By Ndubuisi Ekekwe, HBR Blog Network
A few years ago, while I was a first-year Ph.D. student in the engineering school at Johns Hopkins University, I had a business idea. I had taken two excellent courses on microelectronics, and decided that I could build a business around them in my native Nigeria. As a college student in Nigeria, I had wanted to master developing microcontroller-based systems, but had never had the opportunity in practice, because no company there offered it. As the first year of my Ph.D. program progressed, I became more and more confident that there was no need to spend four years in the program, since the first semester seemed to have already prepared me for my dream. So, at the end of the academic session, I developed a business plan and sent copies to potential investors in the U.S.

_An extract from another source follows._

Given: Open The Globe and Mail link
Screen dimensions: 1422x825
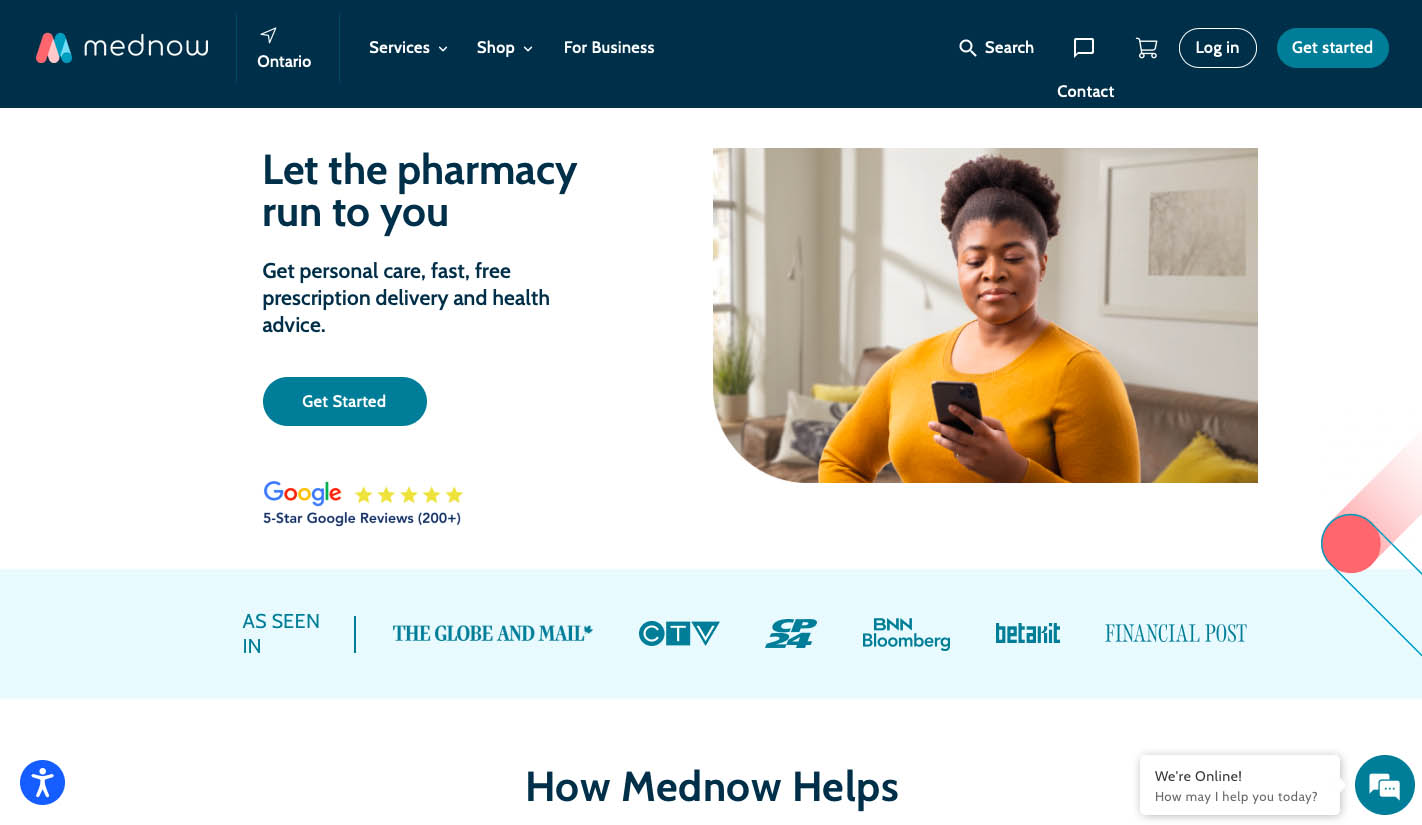Looking at the screenshot, I should point(493,633).
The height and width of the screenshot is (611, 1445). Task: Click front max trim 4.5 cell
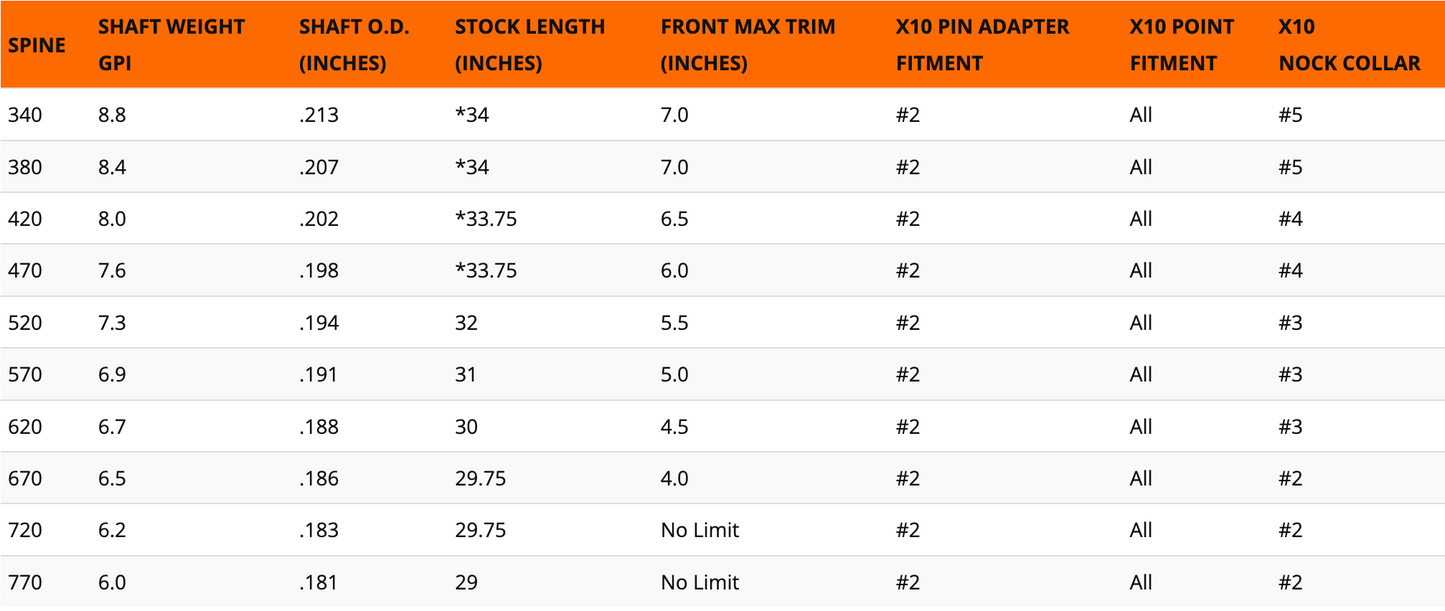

I got some invitations to pitch and explain the idea. Most investors liked the business model and the fact that I was educated in Nigeria and knew the market. But there was one problem: my business plan had no exit strategy. In other words, while I had done a good job asking them to invest, I failed in explaining how they would get out of the business when they decide to leave. They all asked exit strategy questions and my answer, naively, was that we would grow revenue and share profits! Most smiled at that, and at the end of the day, I raised nothing.
With no funds, I decided to hang around and pursue my Ph.D., making changes to my business projections by starting small. With savings from multiple fellowships in school (Thanks, Johns Hopkins), I started my business, and hired and trained people in Nigeria. The company has since received a commendation letter from the Nigerian Presidency, and was one of ten companies (out of 3,300 firms) recognized in the 2011 Africa Awards for Entrepreneurship, which was organized by Legatum and Omidyar Network (a foundation started by eBay founder Pierre Omidyar and his wife Pam). Success brought partnerships with U.S. giants like Altera Corp and Microchip on design services and training.
I learned a valuable lesson: Entrepreneurs need to have plans in place for investors to exit, especially in developing countries. Most investors don’t have years to wait around to recoup investments through growth and profits. Most are gone after about four to eight years, and entrepreneurs need to present a clear path for that to happen. If you don’t, it’s very unlikely that you’ll ever get funding. It’s something that U.S. tech entrepreneurs may not need to be overly concerned about, since the tech ecosystem in the U.S. is dynamic, and investors know that there are companies interested in buying innovative tech startups.
The U.S. also has a vibrant IPO system to take companies public. But for entrepreneurs in developing nations, especially Africa, the exit strategy can be a challenge. Some countries in Africa don’t have stock exchanges, and where the exchange does exist — for instance, in Nigeria — the markets don’t value tech stocks very well. With foreign technology companies doing mostly of the trading in Africa, combined with a porous IPR system in the region, tech startups have limited opportunities for acquisition. That’s why most investments in Africa are in mature industries like oil & gas, real estate, and finance, among others.
So what can entrepreneurs in the developing world do? Follow the model of most South African companies — incorporate your business in Europe or the U.S. and run it from your own country. Doing so positions you to legally tie your assets to highly-liquid funding environments, and your exit path will be expanded.
What’s more, if you incorporate in these markets, it will be easier for investors to help you find buyers, who naturally will prefer U.S. and European companies compared to say, African companies, because indigenization policies in some markets make it difficult for foreigners to own controlling stakes in companies. Understanding how your investors can exit is important if you want to raise funds easily. Just keep in mind that incorporating internationally requires collaboration; you can’t work in silos. To succeed as an entrepreneur in a developing country, you need to look for partners and expand your footprint.